Newborn - Elimination Patterns
While feeding is being established during the first few days of life, it is normal to see only 3-4 wet diapers within a 24 hour period. Please call our office if you notice any pink or red tinged color in the front of your baby's diaper. This may represent urate crystals in the urine and can be a sign of dehydration and inadequate fluid intake. After 1 week of age, breast-def and bottle-fed babies should have at least 6-8 wet diapers/day. In the breast-fed baby, this is one of the major ways we know that the baby is getting enough fluid from mom's milk.
The initial stools of a newborn are called meconium. It typically has a thick, black, and sticky consistency that can be difficult to clean during diaper changes. The color of the stools should gradually change over the following days to a yellow or green color with a seedy appearance. Your baby's stool may change color from time to time -- this is normal. The baby's stools should generally be soft, but the consistency can vary from time to time as well. If you notice any blood in the stool, please call our office.

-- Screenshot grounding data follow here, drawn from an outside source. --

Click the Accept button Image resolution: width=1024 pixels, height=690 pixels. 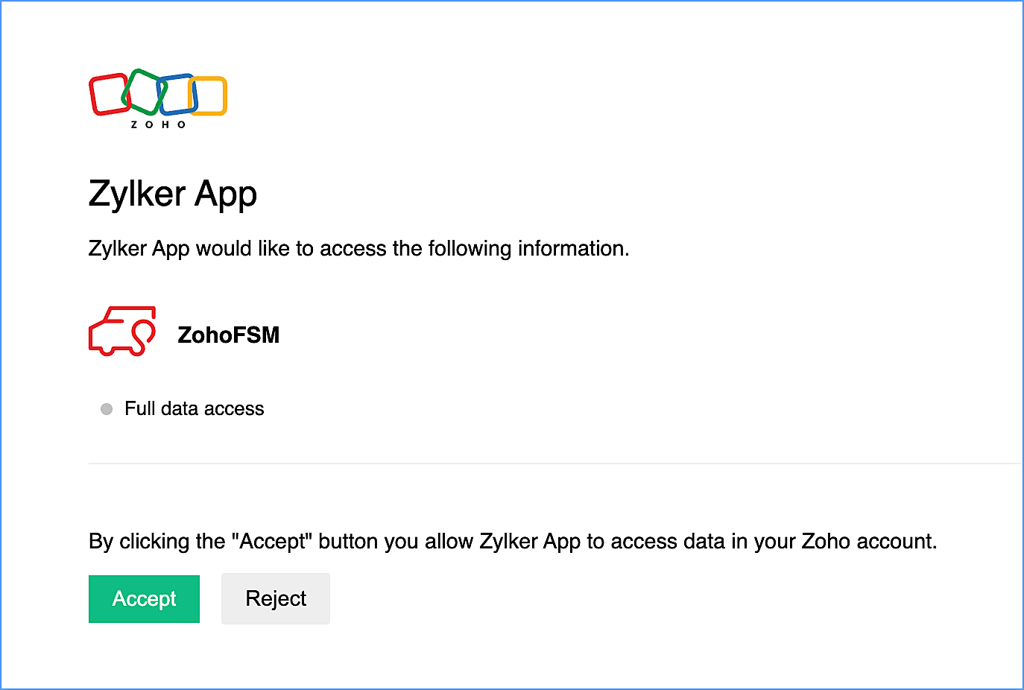144,598
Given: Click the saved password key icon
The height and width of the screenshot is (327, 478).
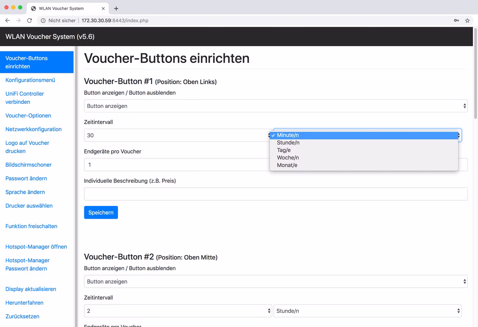Looking at the screenshot, I should pyautogui.click(x=456, y=20).
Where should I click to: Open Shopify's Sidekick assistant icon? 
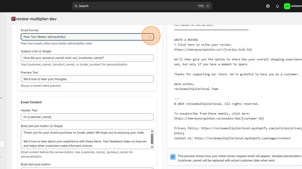267,6
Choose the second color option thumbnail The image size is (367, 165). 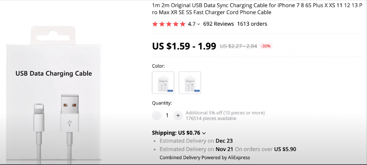[190, 83]
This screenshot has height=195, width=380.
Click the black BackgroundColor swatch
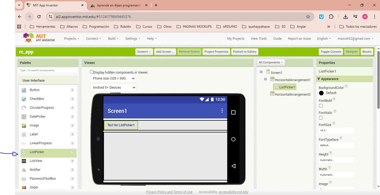321,93
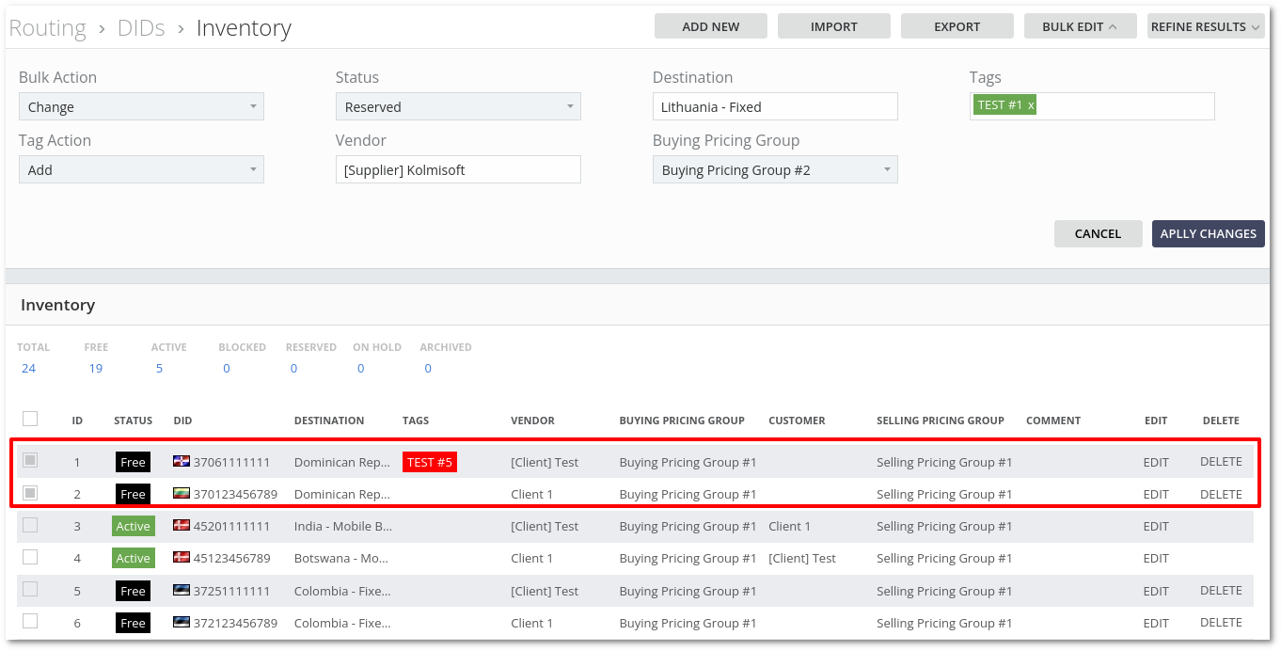
Task: Open the Bulk Action dropdown showing Change
Action: 141,107
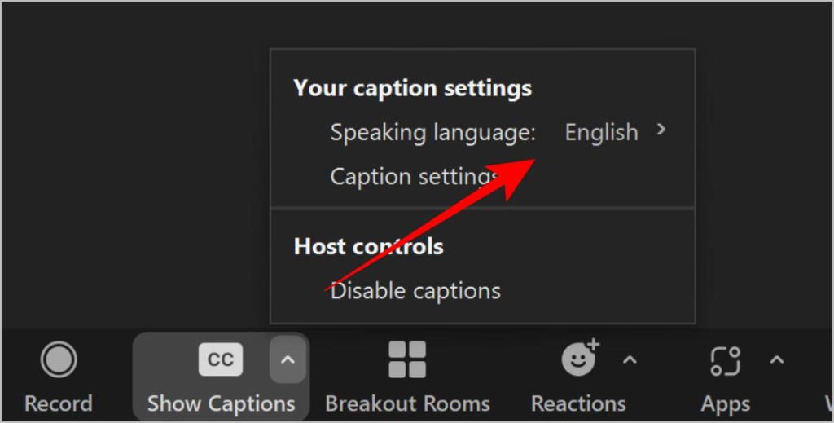Open Breakout Rooms grid icon
Image resolution: width=834 pixels, height=423 pixels.
pyautogui.click(x=407, y=359)
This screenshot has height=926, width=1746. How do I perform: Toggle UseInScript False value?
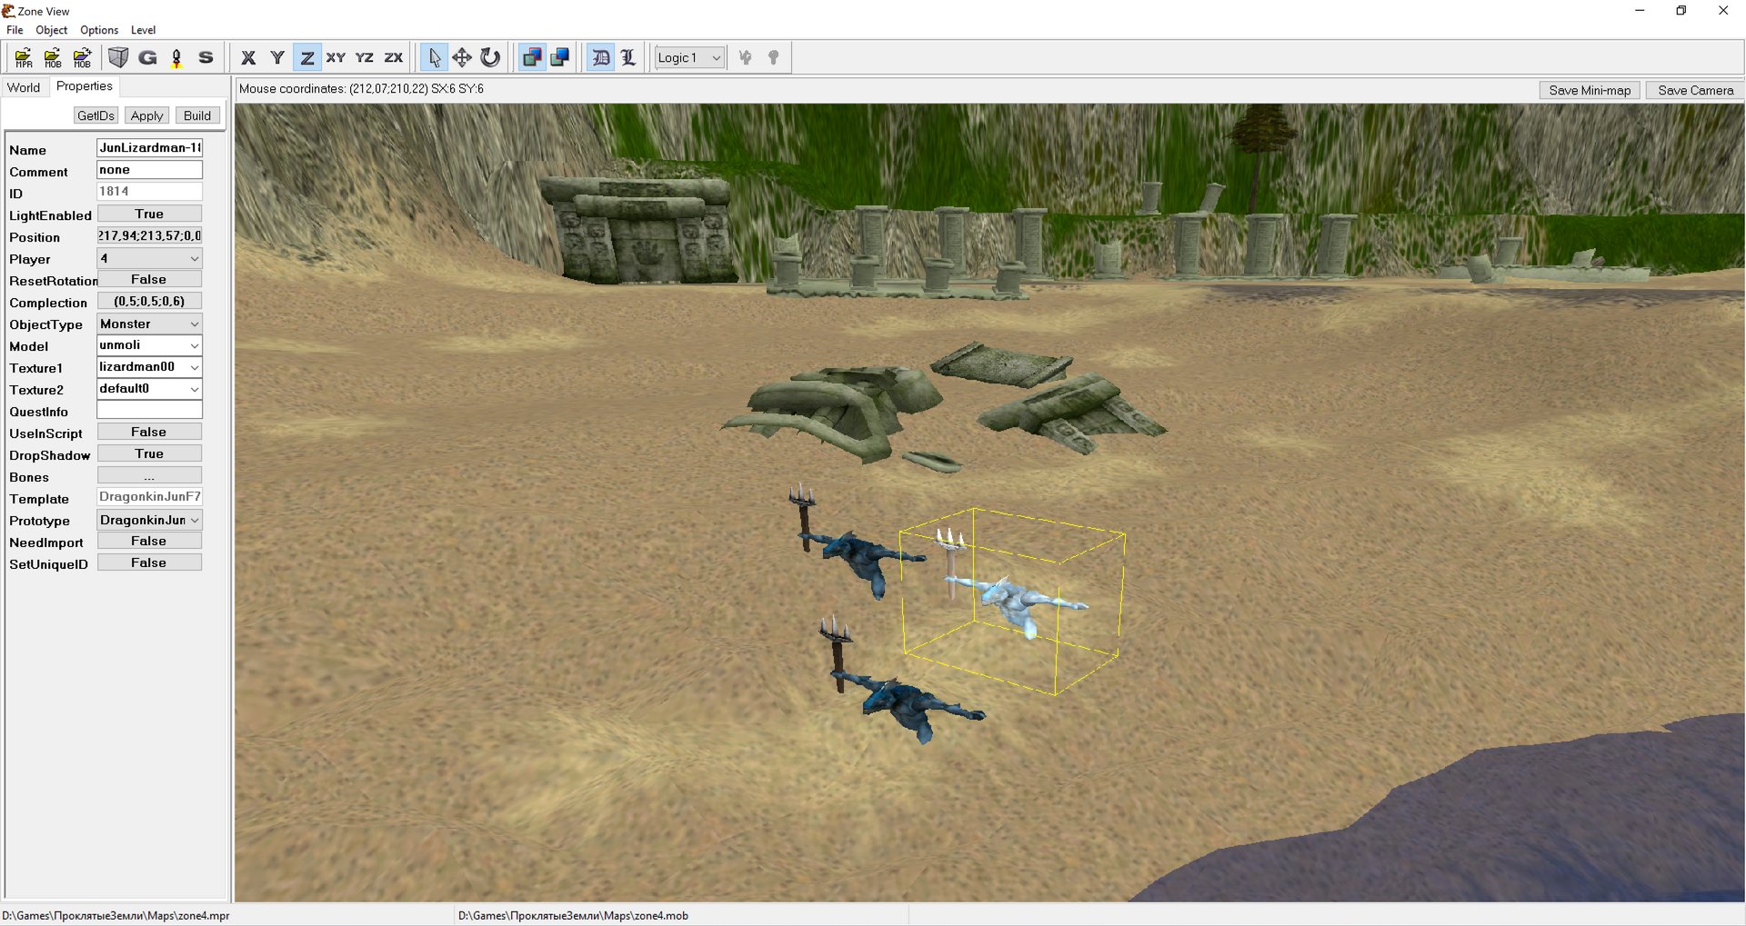[149, 433]
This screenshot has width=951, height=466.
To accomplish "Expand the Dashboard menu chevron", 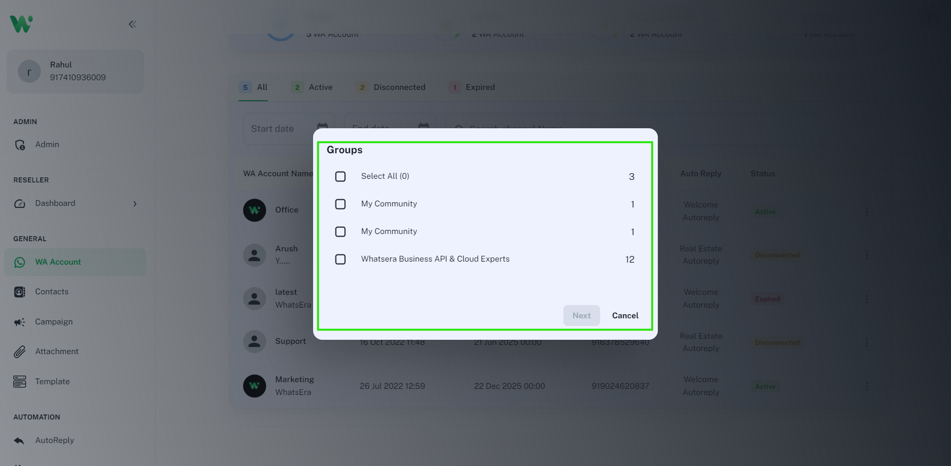I will 135,204.
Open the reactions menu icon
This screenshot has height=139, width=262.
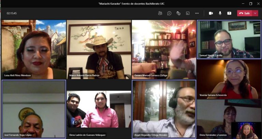(178, 13)
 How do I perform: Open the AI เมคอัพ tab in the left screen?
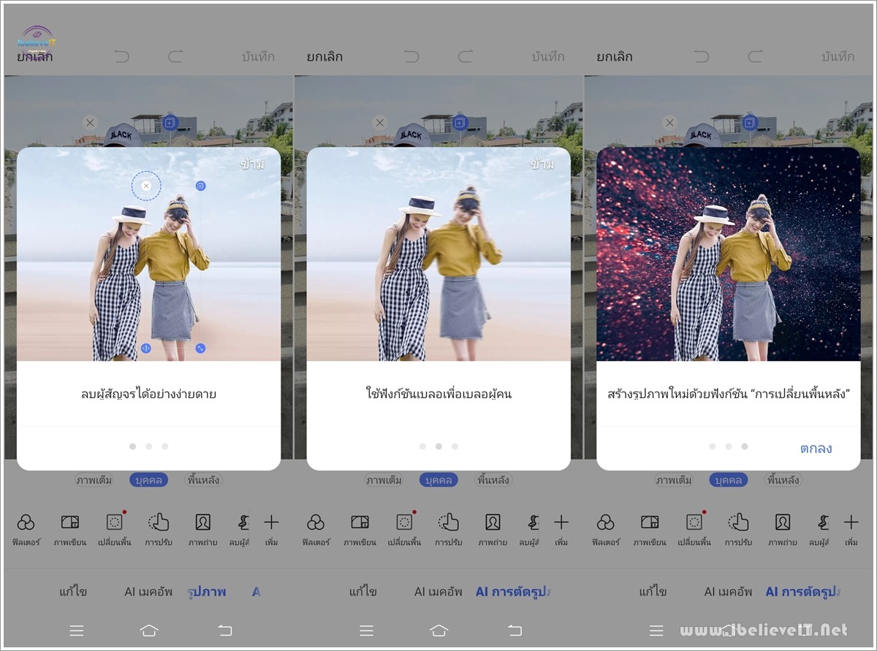tap(149, 592)
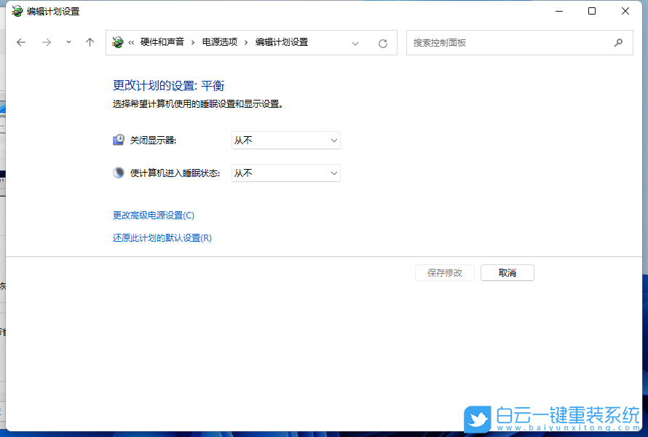The height and width of the screenshot is (437, 648).
Task: Click the monitor icon beside 关闭显示器
Action: pyautogui.click(x=118, y=139)
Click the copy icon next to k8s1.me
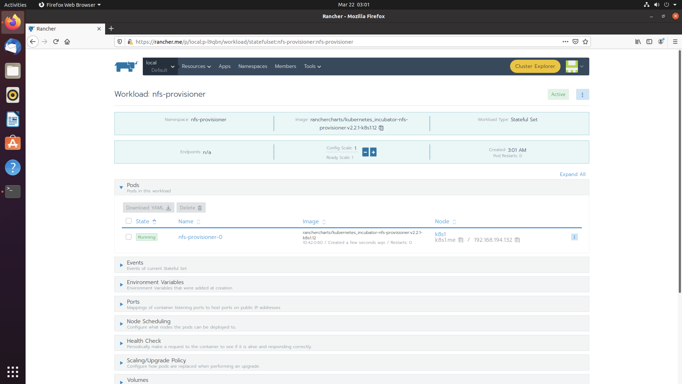 [460, 240]
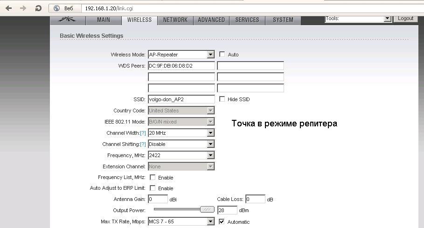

Stooling patterns can differ greatly from baby to baby. Many babies will grunt and grimace while they are stooling, and this is quite normal. Since breast milk is more rapidly digested than formula, we find that breast-fed babies tend to stool more often, sometimes up to 6-7 times/day. However, the normal stooling pattern of a baby can vary from 1 stool/day to 1 stool every 4-6 days! If your baby has not stooled for 7 days or longer, please call our office.